= Hans Egon Holthusen =

German author

Hans Egon Holthusen (15 April 1913 - 21 January 1997) was a German Nazi, lyric poet, essayist, and literary scholar.

Holthusen was born in Rendsburg the Province of Schleswig-Holstein, the son of a Protestant clergyman. He studied German philology, history, and philosophy at the University of Tübingen, the Friedrich Wilhelm University of Berlin, and the Ludwig-Maximilians-Universität München, gaining reputation as a Rilke scholar with the publication of his Rilkes Sonette an Orpheus: Versuch einer Interpretation in 1937, at the age of 24.

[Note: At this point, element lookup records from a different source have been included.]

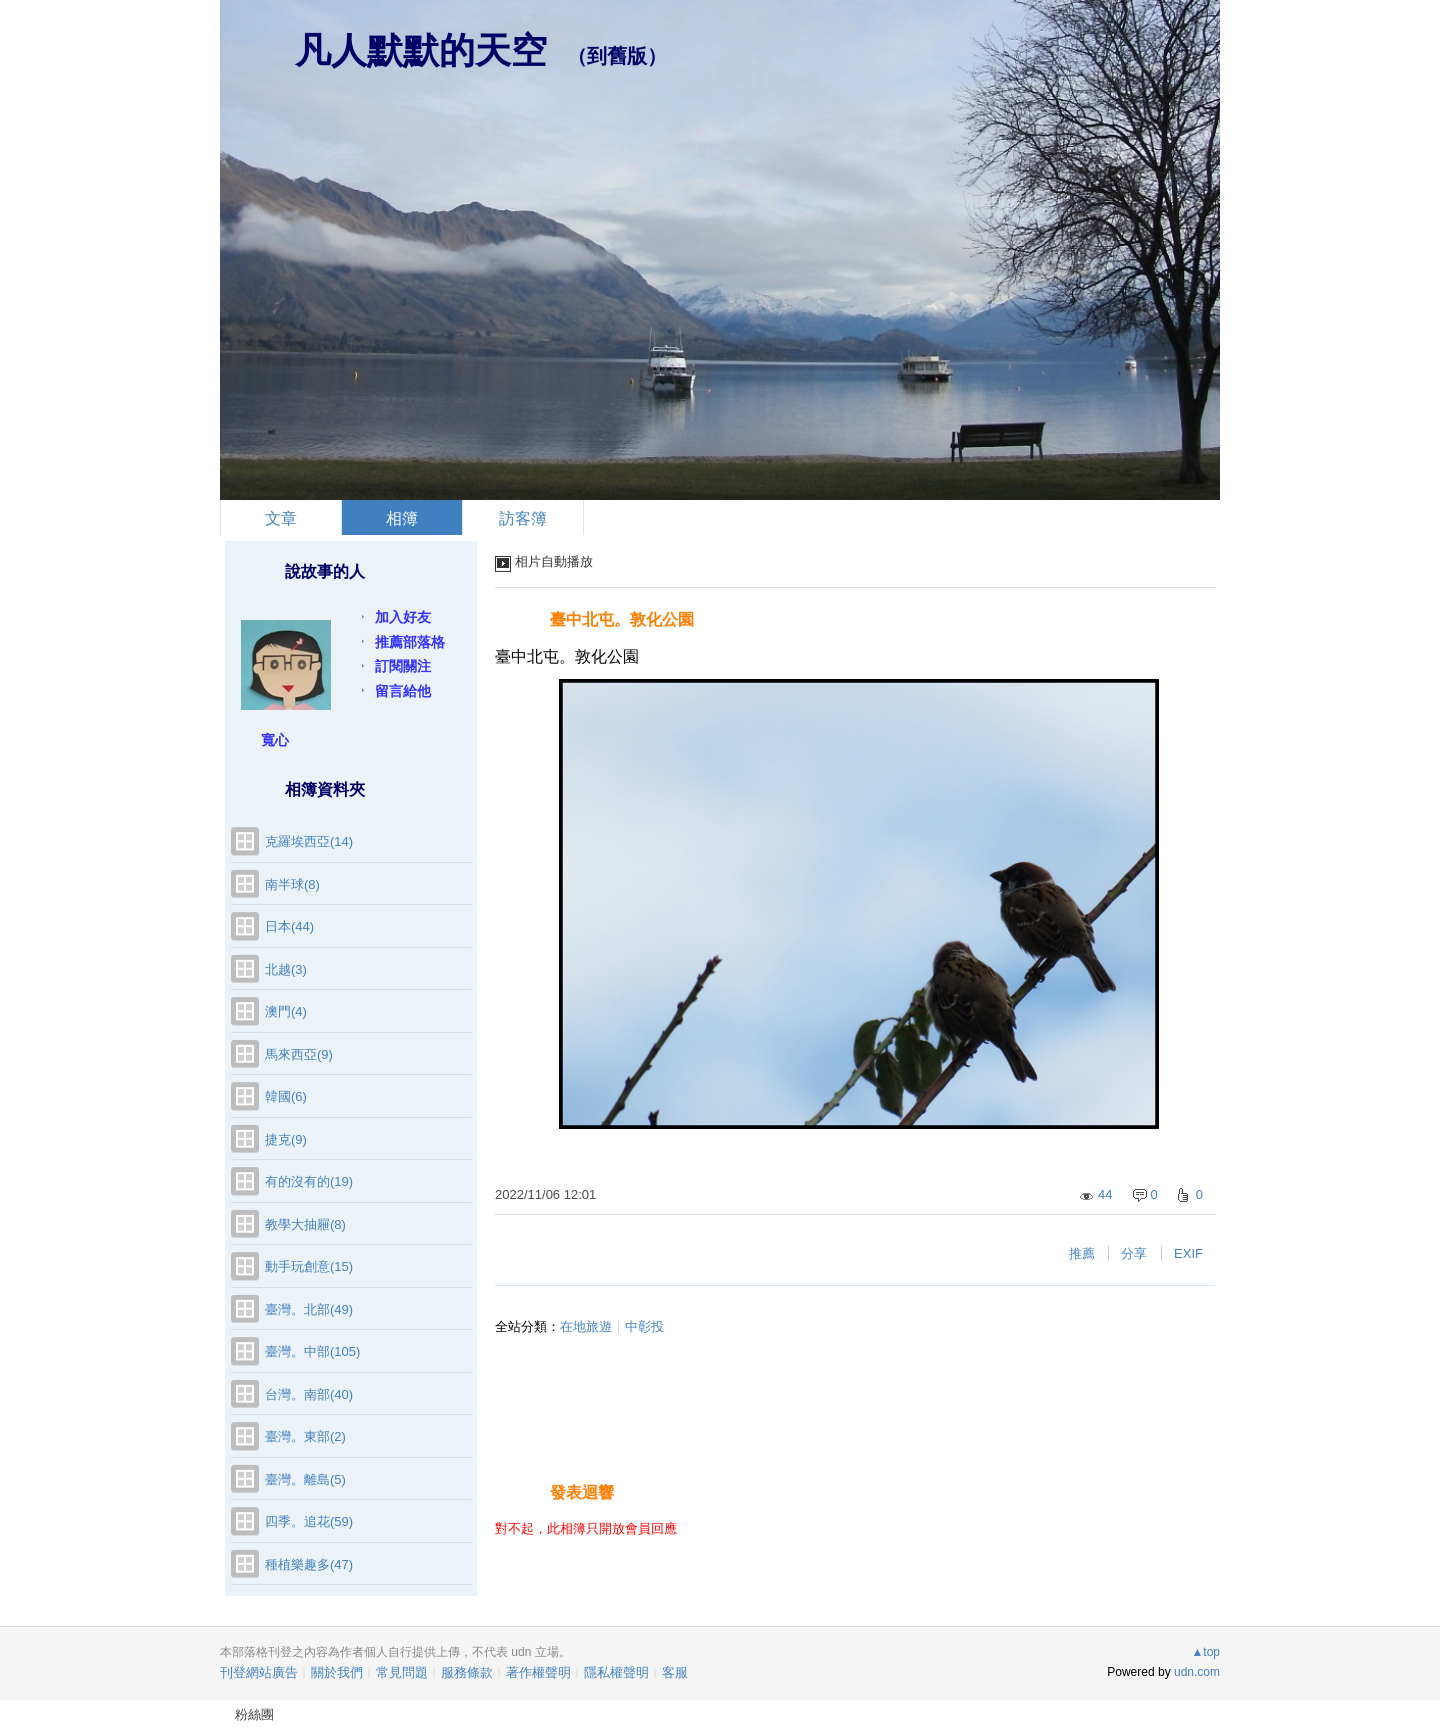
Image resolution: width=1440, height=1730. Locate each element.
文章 (281, 518)
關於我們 (337, 1672)
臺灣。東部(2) (305, 1436)
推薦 (1082, 1253)
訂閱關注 (403, 666)
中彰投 (644, 1326)
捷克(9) (286, 1139)
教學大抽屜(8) (305, 1224)
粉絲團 (254, 1714)
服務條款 (467, 1672)
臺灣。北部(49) (309, 1309)
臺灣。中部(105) (312, 1351)
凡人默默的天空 (421, 50)
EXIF (1188, 1253)
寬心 (275, 740)
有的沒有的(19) (309, 1181)
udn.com (1197, 1672)
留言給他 (403, 691)
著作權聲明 (538, 1672)
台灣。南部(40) (309, 1394)
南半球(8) (292, 884)
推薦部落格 (410, 642)
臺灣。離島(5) (305, 1479)
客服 (675, 1672)
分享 (1134, 1253)
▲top (1205, 1652)
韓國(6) (286, 1096)
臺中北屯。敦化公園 (622, 619)
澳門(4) (286, 1011)
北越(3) (286, 969)
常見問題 (402, 1672)
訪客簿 (523, 518)
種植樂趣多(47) (309, 1564)
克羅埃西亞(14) (309, 841)
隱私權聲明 (616, 1672)
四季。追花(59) (309, 1521)
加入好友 (403, 617)
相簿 (402, 518)
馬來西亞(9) (299, 1054)
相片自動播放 (554, 561)
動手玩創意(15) (309, 1266)
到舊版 (617, 56)
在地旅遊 (586, 1326)
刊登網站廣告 (259, 1672)
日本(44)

Holthusen was a member of the SS (since 1933) and of the Nazi Party (since 1937). During the Second World War, between 1939 and 1944, he served in the German army. In the early 1960s, Holthusen worked at the Goethe-Institut in New York City, subsequently obtaining a professorship at Northwestern University in Evanston, Illinois, a post which he held until 1981. In 1960, Mascha Kaléko refused the Berlin Theodor Fontane Price because Holthusen was a jury member.

Holthusen died in Munich.

There exists an unpublished 233-page English-language biography covering the first sixty-seven years of his life or so (he died at the age of 83); a comprehensive bibliography of his works came out posthumously in 2000. His personal papers (including manuscripts, diaries, private correspondence (encompassing more than five thousand letters), genealogical records, and a photographic archive) are preserved at the Library of the University of Hildesheim (Universitätsbibliothek Hildesheim) in Lower Saxony (‘The Papers of Hans Egon Holthusen’ — Nachlass Hans Egon Holthusen). The Library of Congress in Washington, D.C., holds a sound recording of the lecture on post-war German literature, entitled ‘Crossing the Zero Point’, which he delivered in the Coolidge Auditorium of the Library of Congress on 25 January 1960 (and which he begins by mentioning ‘the German catastrophe of 1945’, not that of 1933).